Governor Terry Branstad gave the closing remarks at Thursday’s Iowa Association of School Boards convention. Radio Iowa’s Dar Danielson reports: IASB report :48

The governor was serenaded and presented an apple with a candle in it for his birthday before speaking to the school board members about his education reform plan. The governor asked the leaders at the local level to give support to his plans for reform, even in the face of skeptics.

Branstad says transforming our schools will take leadership, not only from the governor, director of education and the legislature, but from school board members. “You’re the leaders at the local level that we’re counting on to get this done,” Branstad said.

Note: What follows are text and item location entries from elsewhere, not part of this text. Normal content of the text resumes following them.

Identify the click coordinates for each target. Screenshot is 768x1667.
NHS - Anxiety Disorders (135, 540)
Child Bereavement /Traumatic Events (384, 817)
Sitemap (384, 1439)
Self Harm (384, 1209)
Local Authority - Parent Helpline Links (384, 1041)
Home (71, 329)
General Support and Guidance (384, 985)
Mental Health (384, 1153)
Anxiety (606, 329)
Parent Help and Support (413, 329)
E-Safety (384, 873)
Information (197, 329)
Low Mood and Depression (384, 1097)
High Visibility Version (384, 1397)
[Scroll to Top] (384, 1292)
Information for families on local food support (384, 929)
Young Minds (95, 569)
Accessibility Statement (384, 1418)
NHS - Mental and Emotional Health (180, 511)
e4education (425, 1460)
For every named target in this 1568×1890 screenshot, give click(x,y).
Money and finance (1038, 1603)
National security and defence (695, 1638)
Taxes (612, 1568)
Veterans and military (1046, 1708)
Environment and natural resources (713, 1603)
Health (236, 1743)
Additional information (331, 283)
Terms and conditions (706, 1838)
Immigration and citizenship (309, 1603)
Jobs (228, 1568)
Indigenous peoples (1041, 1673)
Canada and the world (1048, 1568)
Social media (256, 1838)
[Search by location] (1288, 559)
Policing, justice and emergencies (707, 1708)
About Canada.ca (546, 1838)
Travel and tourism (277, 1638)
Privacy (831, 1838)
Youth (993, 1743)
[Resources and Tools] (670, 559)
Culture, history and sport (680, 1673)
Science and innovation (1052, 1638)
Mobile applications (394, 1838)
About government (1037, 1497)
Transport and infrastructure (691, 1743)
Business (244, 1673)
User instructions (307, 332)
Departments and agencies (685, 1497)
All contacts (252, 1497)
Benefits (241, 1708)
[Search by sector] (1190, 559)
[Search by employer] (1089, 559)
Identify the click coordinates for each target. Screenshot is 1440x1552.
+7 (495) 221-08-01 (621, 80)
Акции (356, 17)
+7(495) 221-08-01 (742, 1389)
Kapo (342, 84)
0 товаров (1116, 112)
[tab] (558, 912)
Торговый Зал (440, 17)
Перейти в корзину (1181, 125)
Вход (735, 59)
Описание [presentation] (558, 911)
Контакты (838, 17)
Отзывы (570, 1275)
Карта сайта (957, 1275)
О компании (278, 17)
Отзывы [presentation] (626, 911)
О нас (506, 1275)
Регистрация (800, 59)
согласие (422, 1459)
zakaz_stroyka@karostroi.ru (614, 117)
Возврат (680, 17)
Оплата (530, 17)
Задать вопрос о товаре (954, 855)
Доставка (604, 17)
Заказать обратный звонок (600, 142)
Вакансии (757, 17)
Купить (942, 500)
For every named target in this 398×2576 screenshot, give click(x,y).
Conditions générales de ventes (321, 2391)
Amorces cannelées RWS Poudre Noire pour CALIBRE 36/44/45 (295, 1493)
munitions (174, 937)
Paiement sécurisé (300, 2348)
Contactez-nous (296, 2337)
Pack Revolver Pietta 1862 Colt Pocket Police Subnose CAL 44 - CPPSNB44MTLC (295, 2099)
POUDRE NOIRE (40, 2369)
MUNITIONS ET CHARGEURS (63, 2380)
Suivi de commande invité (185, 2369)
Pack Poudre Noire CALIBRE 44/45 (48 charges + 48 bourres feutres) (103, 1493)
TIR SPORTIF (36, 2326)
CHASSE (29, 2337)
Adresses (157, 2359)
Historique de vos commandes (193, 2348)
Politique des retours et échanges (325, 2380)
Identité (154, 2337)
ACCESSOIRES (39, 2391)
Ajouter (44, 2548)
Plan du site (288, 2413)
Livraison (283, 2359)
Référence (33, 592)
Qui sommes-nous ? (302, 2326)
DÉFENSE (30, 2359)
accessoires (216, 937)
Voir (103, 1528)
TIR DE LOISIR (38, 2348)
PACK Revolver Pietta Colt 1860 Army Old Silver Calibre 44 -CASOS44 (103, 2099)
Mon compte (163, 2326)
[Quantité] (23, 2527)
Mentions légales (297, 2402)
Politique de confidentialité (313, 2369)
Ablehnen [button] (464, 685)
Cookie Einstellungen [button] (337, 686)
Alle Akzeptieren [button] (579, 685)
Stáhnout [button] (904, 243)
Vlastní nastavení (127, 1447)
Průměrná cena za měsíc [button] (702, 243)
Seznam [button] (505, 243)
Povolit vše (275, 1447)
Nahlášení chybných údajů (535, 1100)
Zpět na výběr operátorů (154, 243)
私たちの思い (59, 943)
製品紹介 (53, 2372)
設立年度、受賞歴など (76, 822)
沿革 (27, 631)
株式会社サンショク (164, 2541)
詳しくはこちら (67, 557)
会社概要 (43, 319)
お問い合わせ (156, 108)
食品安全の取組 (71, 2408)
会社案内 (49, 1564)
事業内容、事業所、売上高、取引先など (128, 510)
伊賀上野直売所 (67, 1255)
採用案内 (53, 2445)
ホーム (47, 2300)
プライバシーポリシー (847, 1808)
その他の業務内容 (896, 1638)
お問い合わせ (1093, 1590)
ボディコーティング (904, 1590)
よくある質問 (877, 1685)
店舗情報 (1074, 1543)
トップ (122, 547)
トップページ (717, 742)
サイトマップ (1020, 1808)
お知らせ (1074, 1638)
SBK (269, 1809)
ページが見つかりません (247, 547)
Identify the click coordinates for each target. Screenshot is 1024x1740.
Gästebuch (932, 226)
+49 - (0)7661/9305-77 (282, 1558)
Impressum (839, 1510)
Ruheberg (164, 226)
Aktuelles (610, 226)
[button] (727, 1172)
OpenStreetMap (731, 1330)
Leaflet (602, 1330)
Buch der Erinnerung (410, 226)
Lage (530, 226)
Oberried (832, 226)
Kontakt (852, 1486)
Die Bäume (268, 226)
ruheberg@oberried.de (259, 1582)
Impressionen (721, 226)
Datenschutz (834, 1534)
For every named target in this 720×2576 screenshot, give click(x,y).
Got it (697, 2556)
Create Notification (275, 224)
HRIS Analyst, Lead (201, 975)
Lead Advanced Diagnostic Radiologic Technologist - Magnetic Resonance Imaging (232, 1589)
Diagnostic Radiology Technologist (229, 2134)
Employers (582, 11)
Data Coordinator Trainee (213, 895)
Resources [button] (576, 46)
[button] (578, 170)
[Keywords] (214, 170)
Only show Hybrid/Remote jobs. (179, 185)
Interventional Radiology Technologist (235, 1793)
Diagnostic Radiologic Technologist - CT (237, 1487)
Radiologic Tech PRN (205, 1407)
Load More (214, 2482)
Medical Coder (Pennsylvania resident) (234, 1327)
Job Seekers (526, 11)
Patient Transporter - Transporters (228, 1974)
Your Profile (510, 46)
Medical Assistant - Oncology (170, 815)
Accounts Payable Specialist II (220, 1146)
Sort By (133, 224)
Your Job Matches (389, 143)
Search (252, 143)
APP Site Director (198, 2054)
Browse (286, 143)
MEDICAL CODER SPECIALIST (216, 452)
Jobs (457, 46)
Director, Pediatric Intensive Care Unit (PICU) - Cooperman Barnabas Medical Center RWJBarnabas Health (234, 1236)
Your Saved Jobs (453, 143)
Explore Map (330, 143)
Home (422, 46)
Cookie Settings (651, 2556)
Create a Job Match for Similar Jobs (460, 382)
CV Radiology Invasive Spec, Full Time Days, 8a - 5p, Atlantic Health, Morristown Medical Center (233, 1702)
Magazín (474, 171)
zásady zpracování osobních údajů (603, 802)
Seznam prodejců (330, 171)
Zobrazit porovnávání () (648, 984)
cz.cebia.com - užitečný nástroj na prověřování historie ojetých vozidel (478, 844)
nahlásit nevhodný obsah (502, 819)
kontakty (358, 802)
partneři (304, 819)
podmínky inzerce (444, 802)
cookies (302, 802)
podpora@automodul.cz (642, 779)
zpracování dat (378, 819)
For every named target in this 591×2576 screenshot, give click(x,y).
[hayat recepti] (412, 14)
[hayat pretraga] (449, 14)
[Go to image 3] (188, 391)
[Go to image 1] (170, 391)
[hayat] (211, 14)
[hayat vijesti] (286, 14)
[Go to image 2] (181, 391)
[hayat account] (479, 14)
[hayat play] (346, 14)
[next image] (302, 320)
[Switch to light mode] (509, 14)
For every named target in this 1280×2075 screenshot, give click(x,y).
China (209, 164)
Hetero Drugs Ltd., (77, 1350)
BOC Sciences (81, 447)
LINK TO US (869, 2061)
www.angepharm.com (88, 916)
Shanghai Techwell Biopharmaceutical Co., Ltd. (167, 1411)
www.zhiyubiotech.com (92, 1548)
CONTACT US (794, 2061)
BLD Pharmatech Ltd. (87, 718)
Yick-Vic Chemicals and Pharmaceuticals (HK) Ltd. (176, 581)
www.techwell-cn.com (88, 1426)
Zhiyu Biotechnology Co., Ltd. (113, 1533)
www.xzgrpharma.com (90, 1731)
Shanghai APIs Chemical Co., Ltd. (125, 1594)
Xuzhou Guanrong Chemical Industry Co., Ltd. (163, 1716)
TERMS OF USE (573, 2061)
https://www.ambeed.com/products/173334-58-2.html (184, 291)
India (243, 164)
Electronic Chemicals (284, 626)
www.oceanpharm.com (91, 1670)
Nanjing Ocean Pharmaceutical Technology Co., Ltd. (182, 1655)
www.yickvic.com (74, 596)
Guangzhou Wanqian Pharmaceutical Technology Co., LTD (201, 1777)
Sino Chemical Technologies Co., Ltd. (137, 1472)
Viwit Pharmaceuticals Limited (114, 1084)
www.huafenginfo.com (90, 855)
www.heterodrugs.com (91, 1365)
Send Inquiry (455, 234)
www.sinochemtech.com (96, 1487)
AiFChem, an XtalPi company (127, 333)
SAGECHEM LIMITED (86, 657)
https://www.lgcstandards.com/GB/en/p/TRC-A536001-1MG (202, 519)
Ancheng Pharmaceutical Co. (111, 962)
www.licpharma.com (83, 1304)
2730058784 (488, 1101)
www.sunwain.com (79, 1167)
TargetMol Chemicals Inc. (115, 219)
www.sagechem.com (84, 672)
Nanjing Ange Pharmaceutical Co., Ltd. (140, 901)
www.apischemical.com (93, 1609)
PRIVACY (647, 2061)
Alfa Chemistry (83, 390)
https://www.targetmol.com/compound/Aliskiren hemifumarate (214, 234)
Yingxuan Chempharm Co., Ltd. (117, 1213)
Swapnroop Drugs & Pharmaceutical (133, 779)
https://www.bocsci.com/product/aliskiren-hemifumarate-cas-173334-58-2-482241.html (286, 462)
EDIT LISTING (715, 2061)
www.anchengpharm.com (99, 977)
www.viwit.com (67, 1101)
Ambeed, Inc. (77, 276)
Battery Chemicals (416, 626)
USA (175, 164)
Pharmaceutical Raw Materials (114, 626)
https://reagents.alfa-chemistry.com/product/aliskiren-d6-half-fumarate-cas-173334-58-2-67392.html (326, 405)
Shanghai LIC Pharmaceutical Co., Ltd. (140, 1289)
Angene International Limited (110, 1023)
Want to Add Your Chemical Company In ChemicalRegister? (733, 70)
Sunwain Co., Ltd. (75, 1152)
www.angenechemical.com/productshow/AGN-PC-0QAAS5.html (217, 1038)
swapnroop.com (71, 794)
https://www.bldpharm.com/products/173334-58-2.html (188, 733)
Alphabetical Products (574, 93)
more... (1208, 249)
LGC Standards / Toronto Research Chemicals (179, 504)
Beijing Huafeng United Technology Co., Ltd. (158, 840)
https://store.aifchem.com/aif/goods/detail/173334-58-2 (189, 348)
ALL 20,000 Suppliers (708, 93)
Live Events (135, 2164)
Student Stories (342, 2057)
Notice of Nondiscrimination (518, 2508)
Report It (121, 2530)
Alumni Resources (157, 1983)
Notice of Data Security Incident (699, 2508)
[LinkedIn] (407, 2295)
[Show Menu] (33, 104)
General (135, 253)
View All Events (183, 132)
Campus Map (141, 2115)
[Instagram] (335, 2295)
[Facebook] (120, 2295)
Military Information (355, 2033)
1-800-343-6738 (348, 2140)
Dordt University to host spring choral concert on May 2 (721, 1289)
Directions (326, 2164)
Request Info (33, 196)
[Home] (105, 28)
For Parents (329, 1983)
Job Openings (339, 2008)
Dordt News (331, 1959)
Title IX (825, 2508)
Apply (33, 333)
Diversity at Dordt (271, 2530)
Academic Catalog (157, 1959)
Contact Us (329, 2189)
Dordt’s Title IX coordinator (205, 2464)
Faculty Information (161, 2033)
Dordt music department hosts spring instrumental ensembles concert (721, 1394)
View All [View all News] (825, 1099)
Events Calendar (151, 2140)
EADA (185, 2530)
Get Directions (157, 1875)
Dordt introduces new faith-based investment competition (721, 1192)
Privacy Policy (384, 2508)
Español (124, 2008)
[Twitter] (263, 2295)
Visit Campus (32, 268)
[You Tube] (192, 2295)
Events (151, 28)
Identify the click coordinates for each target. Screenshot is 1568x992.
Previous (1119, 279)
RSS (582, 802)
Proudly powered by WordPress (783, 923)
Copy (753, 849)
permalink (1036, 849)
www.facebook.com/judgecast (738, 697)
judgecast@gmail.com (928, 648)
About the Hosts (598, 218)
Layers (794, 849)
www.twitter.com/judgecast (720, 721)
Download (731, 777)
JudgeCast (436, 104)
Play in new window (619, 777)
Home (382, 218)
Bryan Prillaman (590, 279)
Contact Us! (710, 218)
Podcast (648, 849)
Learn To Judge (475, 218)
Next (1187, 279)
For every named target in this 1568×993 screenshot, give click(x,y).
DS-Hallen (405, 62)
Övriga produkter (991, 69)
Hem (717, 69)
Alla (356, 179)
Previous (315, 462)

The teacher pay portion of Branstad’s proposal has been put on hold. He says the feedback he got from local town hall meetings was the reason he decided to delay it. “There’s a lot of questions that need to be answered and there’s significant cost items associated with that, so we have to build a consensus, we’ve got to get an understanding of this, and also we have to cost out what it’s going to be,” the governor said.

Branstad says the education director will put together a working group to work on some of those questions. His introduction started with birthday wishes, and Branstad said he was pleased with the way his speech was received. “You know I got a standing ovation on the speech, I was really pleased with that, you know I think they are very interested,” Branstad says.

He says the schoolboard members are volunteers and they wouldn’t be doing the job if they weren’t interested. So he hopes they will influence their lawmakers and others to mover forward on the reforms. There are over 350 school districts in Iowa.